In the following, I will use the below simple powershell script to reproduce hang and demo how to make the troubleshooting.
Write-Host "This is the first line" Read-Host Write-Host "This is the third line" Read-Host
Open the dump by windbg, execute command ".loadby sos clr" will load the sos extension for further debugging. Normally speaking, thread 0 is the main thread for Powershell Host. As it is not the worker thread, in most condition, it is not the problematic thread. It is easy to figure out this thread as there is something like "ConsoleHost" in the call stack.


In this demo, our attention is the thread 6, its callstack is shown below. Actually, sometimes, callstack is good enough for us to identity a hang problem. For example, in this demo, we can see it is hanging in ReadHostCommand.


While, it is still not enough as there are multiple Read-Host cmdlet in the script, we need dig more. Execute "!dso" command to dump out all the objects in the stack, find the object whose type is "System.Management.Automation.ExecutionContext", it has the context information of script execution. Then, dump this object by command "!DumpObj". You will notice that there is one field named "currentCommandProcessor".


Based on the commandProcessor got in the last step, we can see a field named "command" shown below.


Dump out the command object and we can confirm that current executed command is exactly ReadHostCommand. Furthermore, there are two fields "commandInfo" and "myInvocation" which contain more information.


Let's have a look at the commandInfo firstly. Obviously, we are hanging on Read-Host cmdlet now.


myInvocation has more information regarding to the invocation position of the command. Dump it shown below, we can find a field named "scriptPosition" whose type is InternalScriptExtent in this demo. The field "startOffset" means current command's start position in the script, "_positionHelper" is an object which has a "_lineStartMap" member.


Dump _lineStartMap object, it is actually one int32 array composed by each parsed command's start position. In this demo, the array has 4 elements (4 lines of code), each value is 0x0, 0x25, 0x31 and 0x56. Change to decimal, they will be 0, 37, 49, 86.


But how to proceed?
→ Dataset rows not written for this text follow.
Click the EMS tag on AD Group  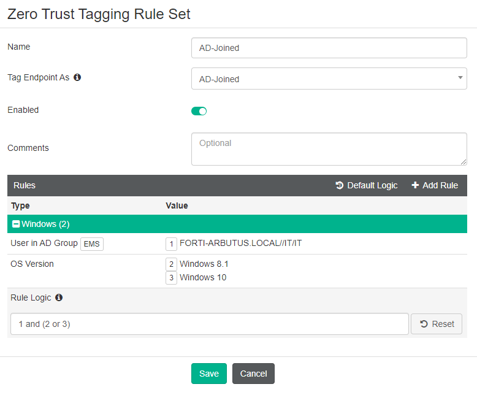92,244
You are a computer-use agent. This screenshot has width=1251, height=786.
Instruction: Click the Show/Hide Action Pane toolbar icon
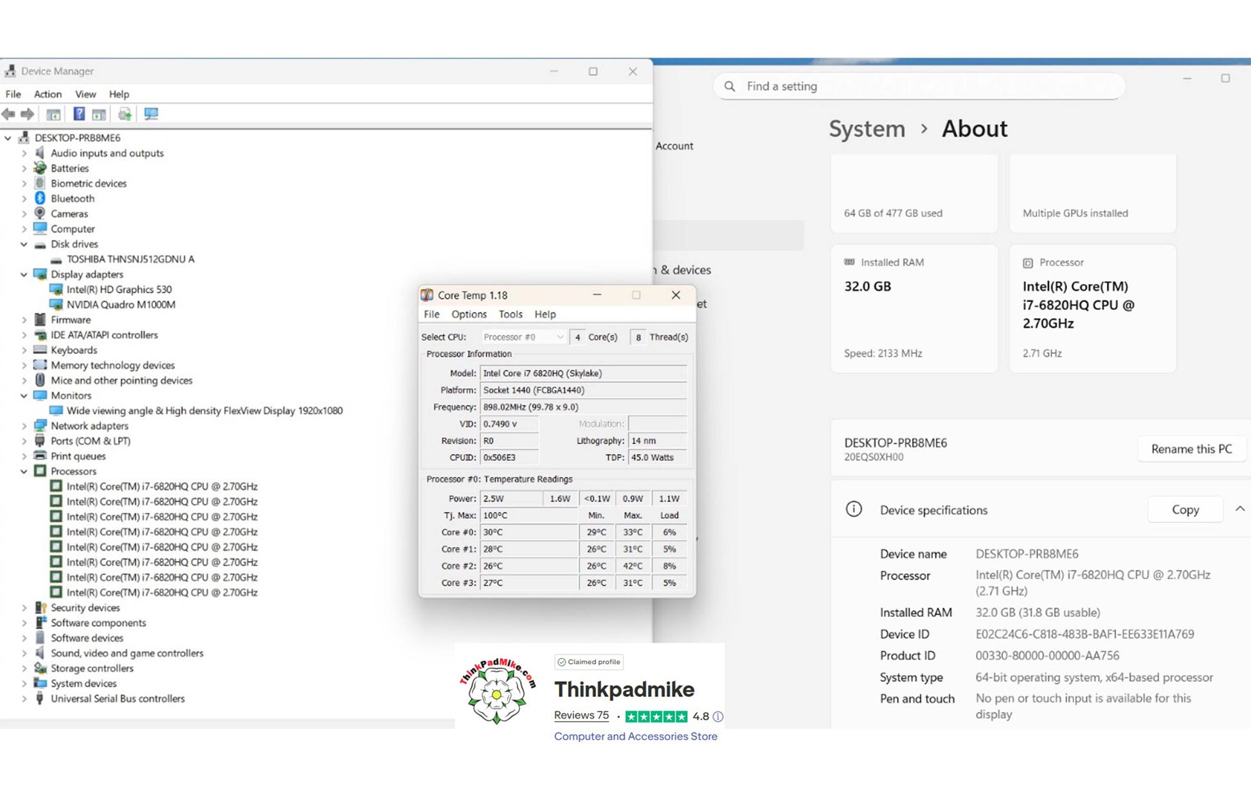pos(99,114)
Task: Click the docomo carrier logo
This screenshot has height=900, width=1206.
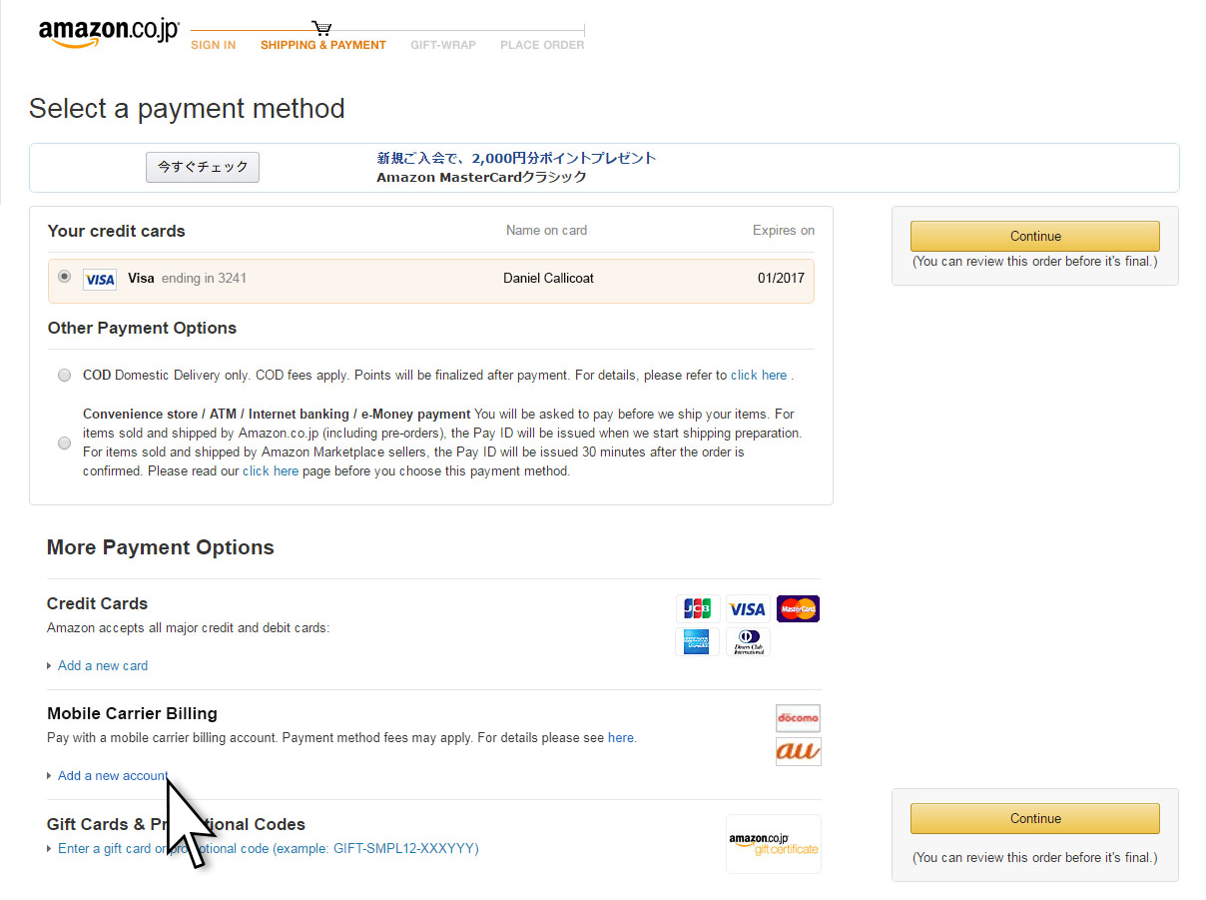Action: click(798, 718)
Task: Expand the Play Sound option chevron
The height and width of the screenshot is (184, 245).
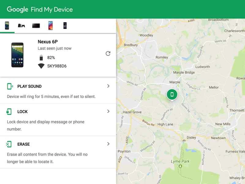Action: (108, 86)
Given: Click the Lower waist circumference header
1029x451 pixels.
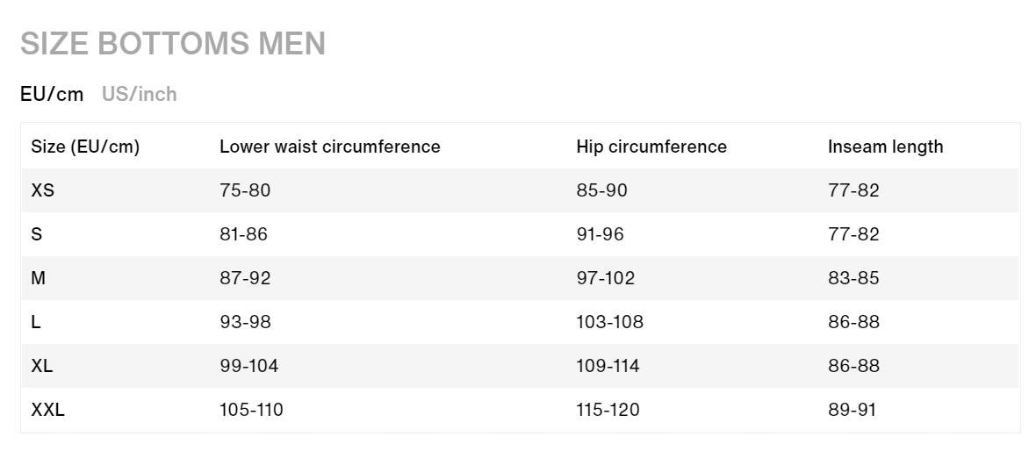Looking at the screenshot, I should click(329, 147).
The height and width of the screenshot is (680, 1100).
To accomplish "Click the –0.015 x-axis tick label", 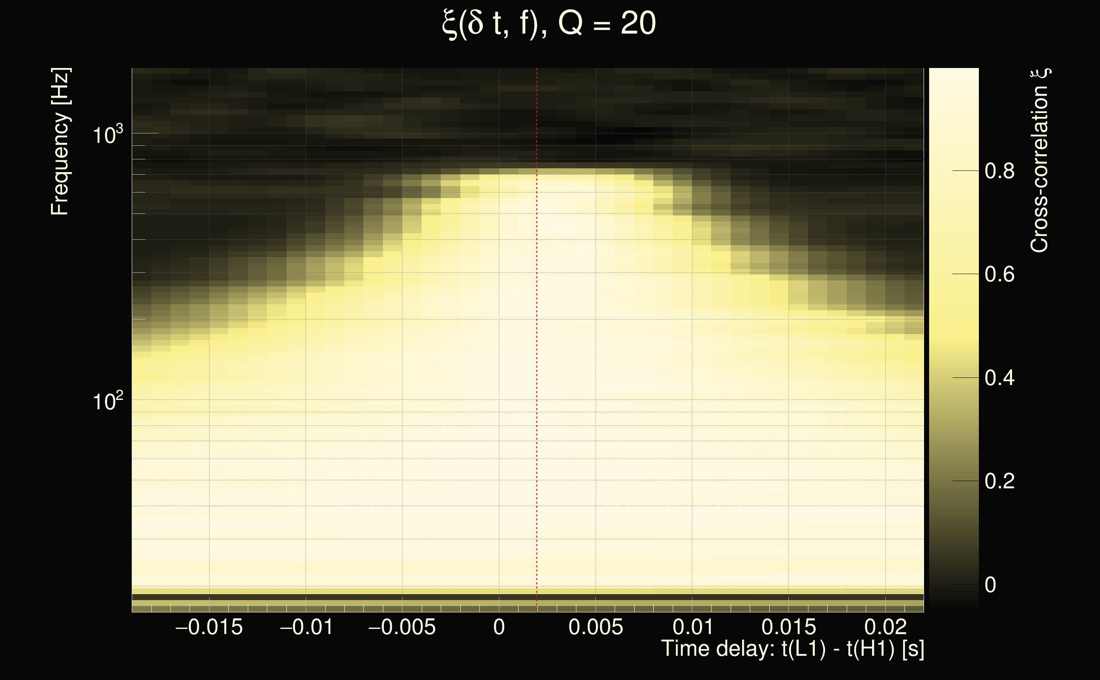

What's the logic of code position in _lineStartMap? We need refer to the source code. There are two options. One is to use reflector tool to check the code of System.Management.Automation.dll. On the other hand, luckily, Powershell has been open source and we can get the source code as we want. In this scenario, we can get PositionHelper's function LineFromOffset from internal int LineFromOffset(int offset) { int line = Array.BinarySearch(_lineStartMap, offset); if (line < 0) { line = ~line - 1; } return line + 1; }
Based on the startOffset(86) we got previously, we can calculate the line of current execution is 4. So, without any log's help, we finally figure out it is the second Read-Host call experiencing hang.

Lastly, I want to mention in a more complex script,the call stack could be even complicated as there is script interpret process(such as >> may be converted as an internal cmdlet Out-LineOutput), while they will follow the similar pattern. Hope it is helpful for you.